A centralised body with similar authority to the US Food and Drug Administration (FDA) has been proposed by healthcare reform advocates in the European Commission and European Parliament. This is a measure which has been blocked numerous times by industry lobbyists, according to the ICIJ.
For more than two decades, the EU has allowed private, for-profit certification boards known as ‘notified bodies’ to approve high-risk medical devices. These notified bodies are often paid by the med tech companies themselves and will approve devices which haven’t undergone clinical trials in humans.
Presently, the EU’s main stamp of product safety for medical devices is the ‘Conformité Européenne’ or CE mark, a small logo printed on the packaging of certified products. The CE mark is found on many consumer goods sold across Europe, including leggings, children’s toys and wine glasses.
Australia has launched a major enquiry into medical device oversight
Australia’s Therapeutic Goods Administration (TGA) is aiming to tighten the regulation surrounding the means by which medical devices enter the Australian market. The TGA plans to strengthen post-market monitoring and publish more information about how decisions are made when regulating high-risk devices to increase patient transparency.

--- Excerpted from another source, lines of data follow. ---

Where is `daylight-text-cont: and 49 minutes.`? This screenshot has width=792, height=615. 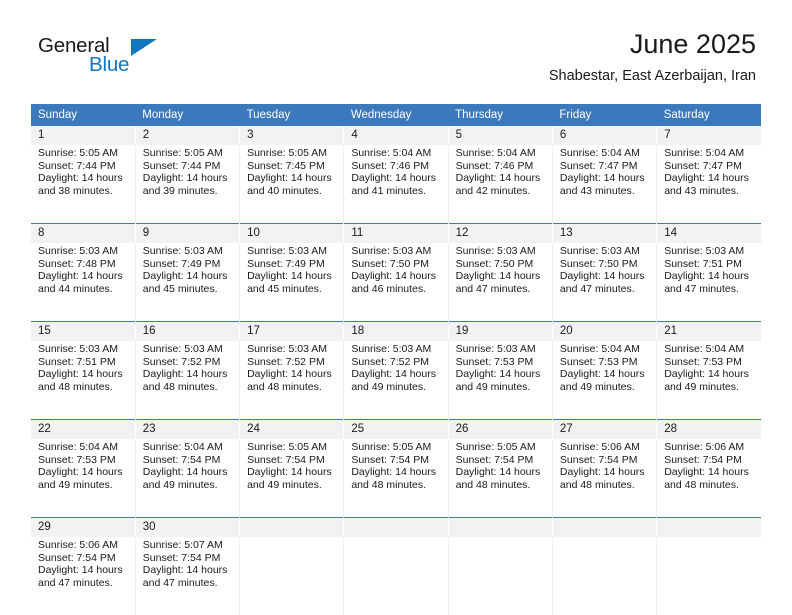 daylight-text-cont: and 49 minutes. is located at coordinates (76, 484).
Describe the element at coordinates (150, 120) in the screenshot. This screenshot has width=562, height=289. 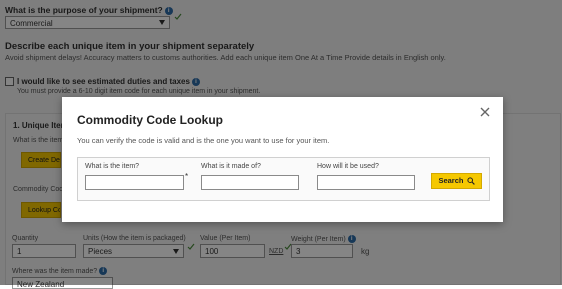
I see `modal-title: Commodity Code Lookup` at that location.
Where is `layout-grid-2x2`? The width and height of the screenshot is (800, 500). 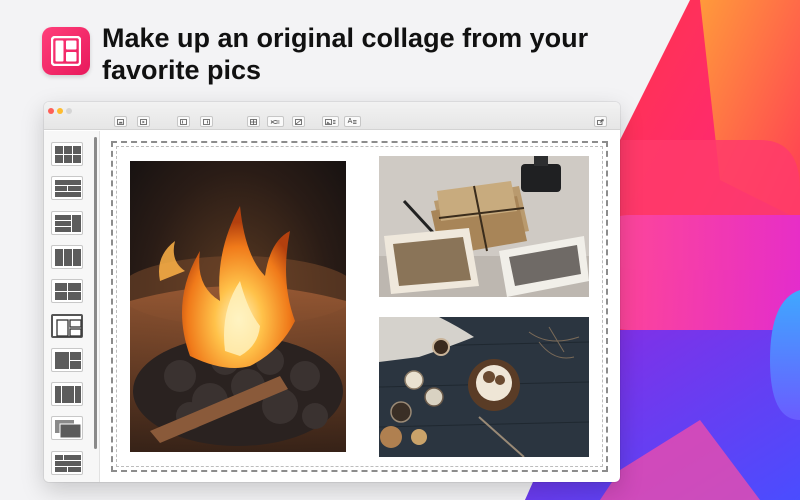 layout-grid-2x2 is located at coordinates (67, 291).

At present, TGA assesses select medium-risk devices and subjects high-risk devices to a detailed audit. Low-risk devices in developed in Australia can be self-certified for human use by the manufacturer.
Australia is now planning to examine just how appropriate self-certification is for so-called low-risk devices and is inviting stakeholders to comment on whether or not assessment by TGA should be mandatory for medium-risk device.
The administration is also planning to develop a specialist division to evaluate emerging technologies, and intends to examine how clinical trial results supporting the safety and efficacy of medical devices will translate into practical use of the product in the real world.
TGA will also be stepping up on tracking medical device failures, aiming to work with the healthcare sector to develop a system of rapidly sharing information regarding safety problems. It is also looking into a mandatory system of self-reporting malfunctions of medical devices.
Decisions on any changes to the Therapeutic Goods Act, under which TGA is established, will need to be vetted by the Australian parliament before being put into practise.
Health Canada will be updating its safety review of breast implants
Health Canada will be updating its safety review of breast implants following increased reports of breast implant-associated anaplastic large cell lymphoma (BIA-ALCL) in Canadian patients, and plans to suspend sales of certain implants.
BIA-ALCL is a serious but rare type of non-Hodgkin lymphoma. It is not a cancer of the breast tissue but affects the immune system, and can develop years after the implantation procedure. BIA-ALCL typically presents as an accumulation of a fluid known as seroma fluid, which builds up between the implant and the surrounding tissue. It occurs with both saline and silicone implants.
Allergan Biocell textured breast implants have been linked to BIA-ALCL, as well as cognitive issues, fatigue and muscle pain. They are defined by their rough, sandpaper-like surface, which enables them to adhere to the tissue which surrounds them and prevents them from moving around within the implant pocket.
Their sale in Canada is now under review following substantial evidence linking the implants to serious complications – of 28 confirmed cases of BIA-ALCL in Canadian patients, 86% involved the Allergan Biocell breast implant.
On 4 April 2019, Health Canada gave Allergen 15 days to submit evidence supporting the retention of the product on the Canadian market, which was received on 17 April. Decisions relating to the licensing of the implants will be made once a review of this evidence is complete.